No último domingo, as mulheres feministas de Bauru viram-se estigmatizadas em missiva escrita por um leitor desta Tribuna. Dada a realidade social brasileira, de constante desrespeito e violência às mulheres, não se pode dizer que nesse episódio lamentável possa haver qualquer surpresa: o movimento feminista foi acusado de pregar "teorias excêntricas" e as feministas tratadas por "feminazi". Em particular, houve a acusação de "incoerência" por parte daquelas que defendem a cotização de gênero em cargos parlamentares e, ao mesmo tempo, são contra a equivalência de anos de trabalho entre homens e mulheres quando o assunto é aposentadoria.
Ora, nada há de incoerente na defesa de que grupos minoritários (em poder político, não em quantidade de pessoas) historicamente excluídos das posições de poder devam ser apoiados por políticas afirmativas até que as condições concretas de poder se igualem.
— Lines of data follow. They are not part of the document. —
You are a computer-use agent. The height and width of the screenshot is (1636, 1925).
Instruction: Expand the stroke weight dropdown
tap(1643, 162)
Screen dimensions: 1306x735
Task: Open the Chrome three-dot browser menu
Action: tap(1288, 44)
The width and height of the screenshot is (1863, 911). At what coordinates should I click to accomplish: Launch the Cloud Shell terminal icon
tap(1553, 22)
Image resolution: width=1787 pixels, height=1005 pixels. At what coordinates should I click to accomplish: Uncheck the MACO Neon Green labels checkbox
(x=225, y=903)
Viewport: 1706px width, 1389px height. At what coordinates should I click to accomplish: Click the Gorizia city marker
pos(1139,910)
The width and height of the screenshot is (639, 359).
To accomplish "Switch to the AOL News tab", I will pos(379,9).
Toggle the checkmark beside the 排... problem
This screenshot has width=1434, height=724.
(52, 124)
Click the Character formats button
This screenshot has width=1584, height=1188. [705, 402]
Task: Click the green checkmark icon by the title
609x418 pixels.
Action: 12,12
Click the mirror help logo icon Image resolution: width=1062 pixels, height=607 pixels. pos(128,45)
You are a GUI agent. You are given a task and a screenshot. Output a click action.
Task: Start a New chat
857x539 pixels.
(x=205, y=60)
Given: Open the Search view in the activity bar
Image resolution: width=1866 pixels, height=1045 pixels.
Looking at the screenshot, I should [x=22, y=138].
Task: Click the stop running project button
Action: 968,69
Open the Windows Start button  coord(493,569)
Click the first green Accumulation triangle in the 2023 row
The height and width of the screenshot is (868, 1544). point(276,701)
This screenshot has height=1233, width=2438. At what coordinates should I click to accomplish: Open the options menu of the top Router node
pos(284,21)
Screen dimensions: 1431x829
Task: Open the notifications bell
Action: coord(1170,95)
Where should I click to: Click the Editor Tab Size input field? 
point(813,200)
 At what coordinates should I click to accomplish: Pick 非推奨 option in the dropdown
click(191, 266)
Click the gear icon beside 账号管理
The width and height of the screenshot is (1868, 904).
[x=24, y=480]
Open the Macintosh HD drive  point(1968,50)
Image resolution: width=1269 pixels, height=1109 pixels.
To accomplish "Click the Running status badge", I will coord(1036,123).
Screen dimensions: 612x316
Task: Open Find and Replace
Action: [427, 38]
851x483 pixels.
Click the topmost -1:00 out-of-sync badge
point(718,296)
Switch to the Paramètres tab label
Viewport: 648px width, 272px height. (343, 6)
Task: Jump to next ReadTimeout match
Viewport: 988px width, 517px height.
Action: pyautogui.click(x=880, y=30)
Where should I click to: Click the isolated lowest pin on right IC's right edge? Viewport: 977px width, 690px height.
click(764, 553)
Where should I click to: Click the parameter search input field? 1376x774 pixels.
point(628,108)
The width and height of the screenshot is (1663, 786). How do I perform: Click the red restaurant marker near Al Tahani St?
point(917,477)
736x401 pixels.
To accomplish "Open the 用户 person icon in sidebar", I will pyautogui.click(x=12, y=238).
Até hoje, a mulher brasileira tem conhecido a existência típica de uma casta subalterna, cercada de ideias de inferioridade: a ideia de que as mulheres não deveriam trabalhar "fora" e sim depender financeiramente de homens é vivenciada tanto pelo grupo de trabalho doméstico, que muitas vezes experimenta a violência dos homens a qualquer sinal de independência, quanto pelo grupo de trabalhadoras externas que, no mínimo, sofre com a dupla jornada e a desigualdade de salários.
Já a ideia de que as mulheres têm certas características transcendentais, como a "feminilidade", nos vincula somente aos papéis de esposas e mães, e está bem conectada à noção de posse masculina, que se manifesta numa cultura em que uma mulher é violentada a cada quatro minutos e estuprada a cada doze.
Assim, tal posição condiz com a história de exclusão desse grupo: se, por um lado, as cotas de gênero ajudam as mulheres a vencer as dificuldades dessa realidade injusta e o preconceito, por outro, tornar equivalentes as aposentadorias só iria dificultar ainda mais a emancipação das mulheres. Não há nenhum motivo para dar suporte a qualquer retirada de direitos. Ao contrário do que foi dito aqui na semana passada, a questão de gênero precisa, sim, de politização, para que as pessoas possam conhecer de fato quem são os atores políticos desse País e o que realmente representam.